Regarding the mediation hypotheses, we predicted that job resources mediate the relationship between HPWS and employee creative performance and that job demands mediate the relationship between HPWS and employee burnout. In support of Hypothesis 3a, the results show that, when job demands were controlled for, job resources partially mediated the relationship between HPWS and employee creative performance (Table 3; β = .25, t = 4.13, p < .001). The bootstrapping results indicate that this mediating effect was significant: with bias 95% corrected for, confidence intervals were between .05 and .20. Regarding Hypothesis 3b, the results support it: when job resources were controlled for, job demands partially mediated the relationship between HPWS and employee burnout (Table 4; β = .61, t = 13.64, p < .001). The bootstrapping results indicate that this mediating effect was significant: with bias 95% corrected for, confidence intervals were between .01 and .18.

Discussion

We developed and tested a JD-R model that would clarify the mechanisms by which job resources and job demands contribute to employee creative performance and burnout, respectively. The results of our study illustrate that employees who attribute ability-, motivation-, and opportunity-enhancing features to their organization's HPWS (i.e., employees who perceive an exploratory HPWS) are likely to experience enhanced motivation and are thus likely to create job resources, which further build up creative performance. By contrast, employees who attribute ability-, motivation-, and opportunity-depleting features to their organization's HPWS (i.e., employees who perceive an exploitative HPWS) are likely to protect resources and are likely to counteract job demands, resulting in burnout. By modeling these two processes of HPWS-related employee attributions, we have shed light on the paradoxical nature of HPWS and on the ways in which employees' HR attributions can be profoundly significant in dynamic HPWS contexts.

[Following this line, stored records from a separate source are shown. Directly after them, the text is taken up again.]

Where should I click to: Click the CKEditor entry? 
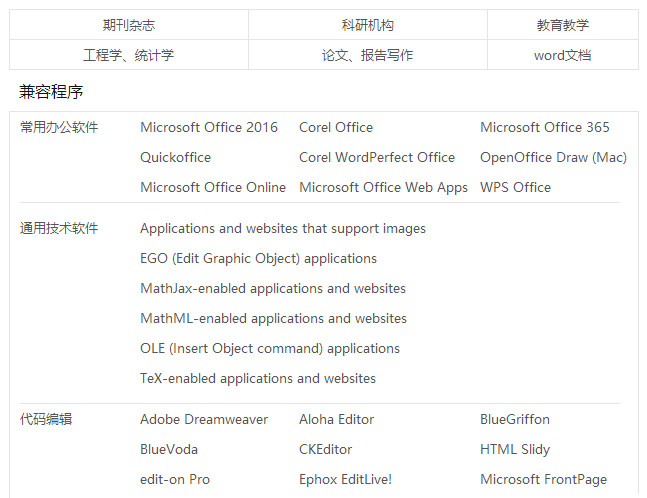[325, 449]
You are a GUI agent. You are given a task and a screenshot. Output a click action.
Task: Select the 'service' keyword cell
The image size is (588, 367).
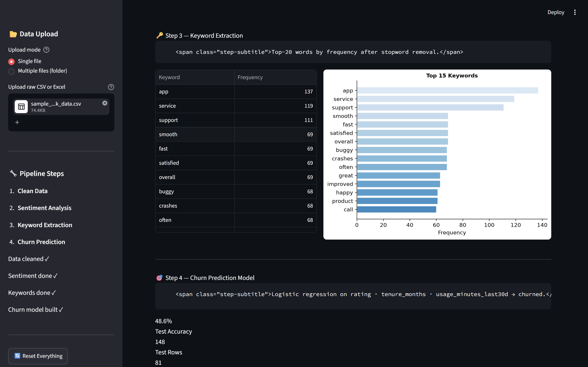click(195, 106)
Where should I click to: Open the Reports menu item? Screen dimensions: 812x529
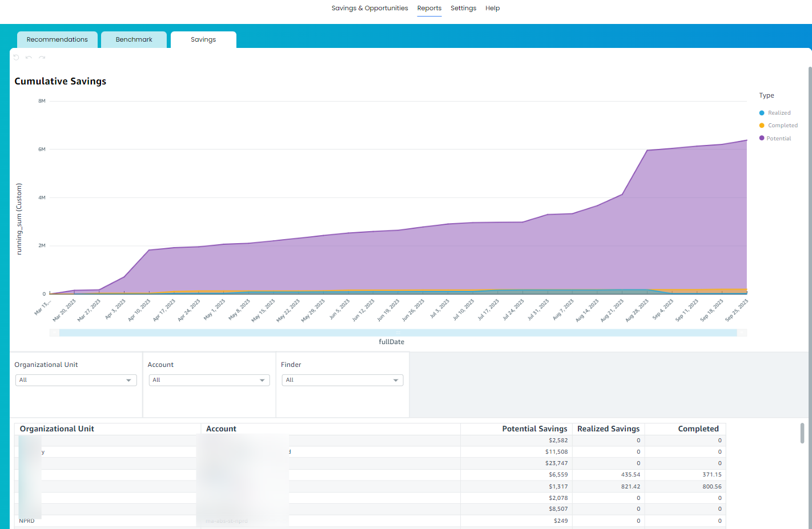click(429, 8)
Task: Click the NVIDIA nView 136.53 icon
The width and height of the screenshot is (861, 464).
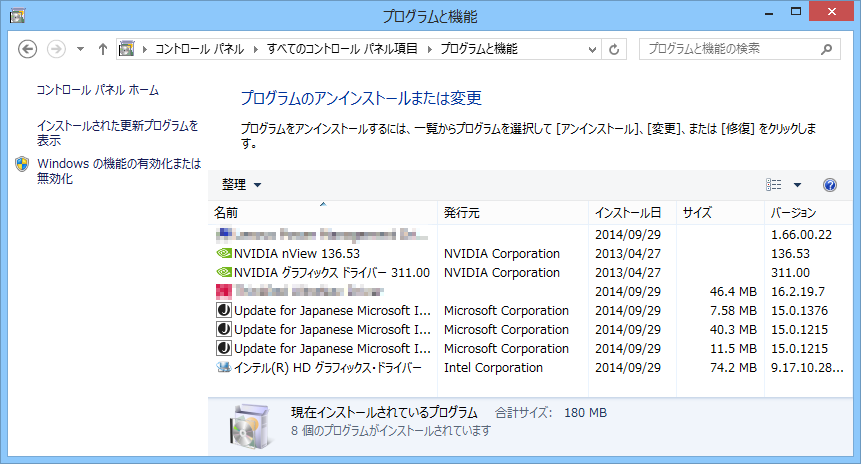Action: 223,254
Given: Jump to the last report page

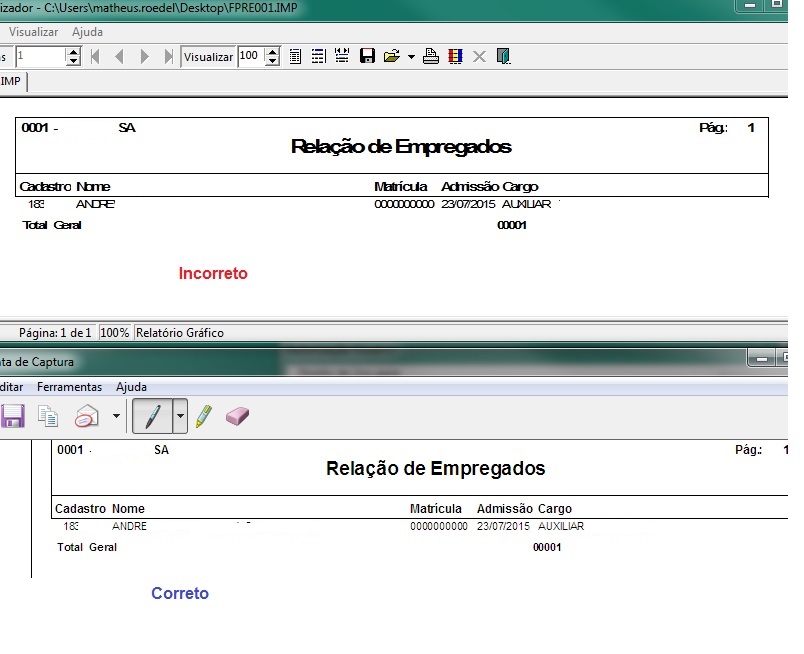Looking at the screenshot, I should click(168, 56).
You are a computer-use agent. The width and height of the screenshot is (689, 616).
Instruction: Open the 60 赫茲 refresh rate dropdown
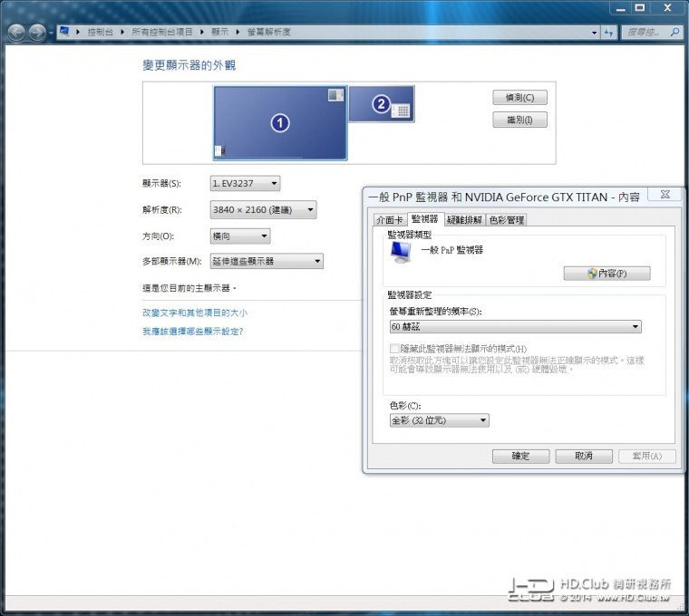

We can learn two important facts from employees' attribution of certain features to HPWS. First, in line with the self-enhancement perspective (Korman, Reference Korman, Erez, Kleinbeck and Thierry2001), those employees who view HPWS as a path to work-performance success tend to adopt a self-enhancement strategy that promotes positive work attitudes and behaviors. And in line with the self-protection perspective (Korman, Reference Korman, Erez, Kleinbeck and Thierry2001), those employees who view HPWS as a path to organizational exploitation of workers tend to adopt a self-protection strategy that, by promoting avoidance of potential and feared failure, maintains the employees' positive self-views. Overall, we examine the positive and negative effects of HPWS on employees by taking into account these two strategies. We should note that, at the outset of this study, we suspected that differences among employees regarding their self-concepts would be associated with HPWS. Specifically, we suspected that our study's eventual findings would reveal HPWS to be a predictor of job resources and job demands.

The second important fact that we can learn from employees' attribution of certain features to HPWS is that employees' experience of HPWS can influence their work attitudes and behaviors. In fact, this influence is posited by the JD-R model of motivational and health-impairment processes (Bakker & Demerouti, Reference Bakker, Demerouti, Chen and Cooper2014, Reference Bakker and Demerouti2017; Schaufeli & Taris, Reference Schaufeli, Taris, Bauer and Hämmig2014). Consequently, one of our aims here is to clarify two sets of mediating effects: (1) the mediating effects that job resources have on the relationship between HPWS and employee creative performance, and (2) the mediating effects that job demands have on the relationship between HPWS and burnout.

Theoretical implications

This study contributes to theories of – and research on – HPWS. Specifically, we employ a micro-dynamics perspective to investigate how employees' perceptions of HPWS can result in employees' attribution of explorative and exploitative features to HPWS. To understand the potential relationships between HPWS and employee performance, we turn our attention to HR attribution theory, which weaves both the AMO perspective and the self-views of employees into the JD-R model. Our testing of the exploration-based motivational and an exploitation-based exhausting processes of HPWS sheds light on how employees' HPWS attributions can influence the employees' perception of job resources and job demands. Specifically, we have addressed how two types of job resources (career opportunities and social support) build up employee creative performance. At the same time, we modelled how two types of job demands (emotional dissonance and work overload) lead to employee burnout. We found that creative performance and burnout arise when employees attribute their organization's implementation of HPWS to certain organizational aims, so that the attributions evolve into employee actions. Hence, a central value of the present study lies in its macro- and micro-analysis of the paradoxical nature of HPWS.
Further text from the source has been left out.